Até que é uma teoria da conspiração criativa.
Porém, há três meses do início da Copa do Mundo na Rússia, que Putin pretende usar para promover a imagem do seu regime, ele não iria jogar seu prestígio na lama, mandando matar um opositor no exterior.
Enfim, não tenho certeza se os russos envenenaram ou não Skripal e filha.
Acho que, antes de lançar seu ultimato, Teresa May deveria esperar pela conclusão da investigação do fato pela polícia inglesa.
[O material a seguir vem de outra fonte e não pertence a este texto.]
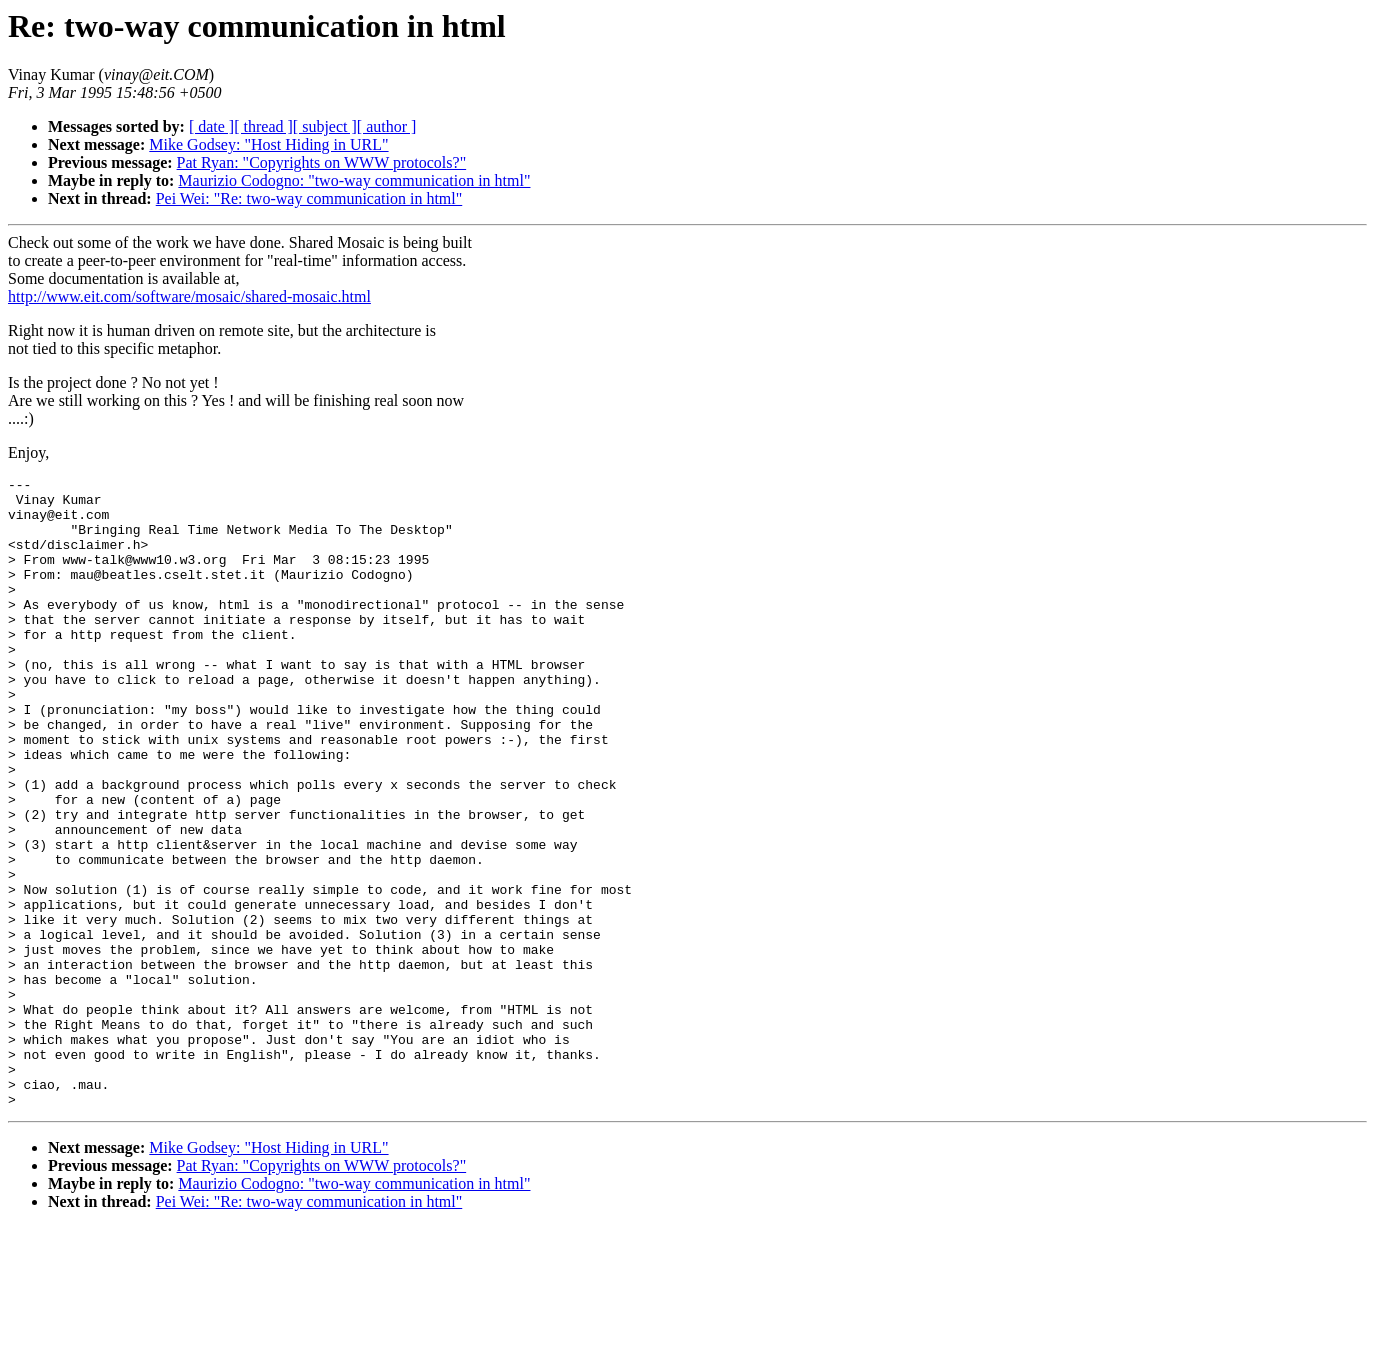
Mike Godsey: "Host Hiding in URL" (268, 144)
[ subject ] (325, 126)
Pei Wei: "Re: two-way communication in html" (309, 198)
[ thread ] (263, 126)
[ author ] (387, 126)
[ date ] (211, 126)
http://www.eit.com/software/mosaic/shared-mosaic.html (189, 296)
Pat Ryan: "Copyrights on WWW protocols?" (322, 162)
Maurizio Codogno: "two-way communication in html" (354, 180)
Isso não tinha acontecido no dia anterior à apresentação da posição do governo ao Parlamento.
Em 13 de março, Neil Basu, chefe do contra-terrorismo no Reino Unido, tuítou: “Eu gostaria de dividir meu agradecimento com o público por sua paciência e compreensão. Uma investigação dessa complexidade e tamanho leva compreensivelmente considerável quantidade de tempo e o contínuo apoio do público é importante, colaborando com nossa equipe de investigação.”
Parece que ele não contou com a “paciência e compreensão” da primeira-ministra.
Noto que o apoio das nações líderes do Ocidente não foi imediato.
Inicialmente, Macron e até Trump disseram esperar pelas evidências, até agora ausentes.
No fim, acabaram aderindo ao coro anti-Putin.
Os interesses políticos costumam ficar acima da justiça.
Uma alternativa ao boicote da Copa do Mundo …
Outra possibilidade é pressionar a FIFA para tomar a iniciativa agora de impedir a Rússia de sediar e cancelar a Copa do Mundo FIFA 2018. Ao mesmo tempo, a FIFA anuncia que o torneio será realizado no próximo ano, em 2019 – em outro país.
Como um evento em 2019 não coincidiria com o tradicional período de quatro anos, ele serviria como um lembrete histórico global da condenação internacional dos ataques do Estado russo. No entanto, o time de futebol russo está autorizado a participar da próxima competição se optar por fazê-lo.
Este cenário, claro, inclui a Copa do Mundo da FIFA 2022 no Qatar, como planejado anteriormente.
No entanto, recomenda-se host alternativo 2019 e não europeu – para dissipar as alegações da teoria da conspiração russa, então talvez ele pode ser submetido aos ex-finalistas – Argentina?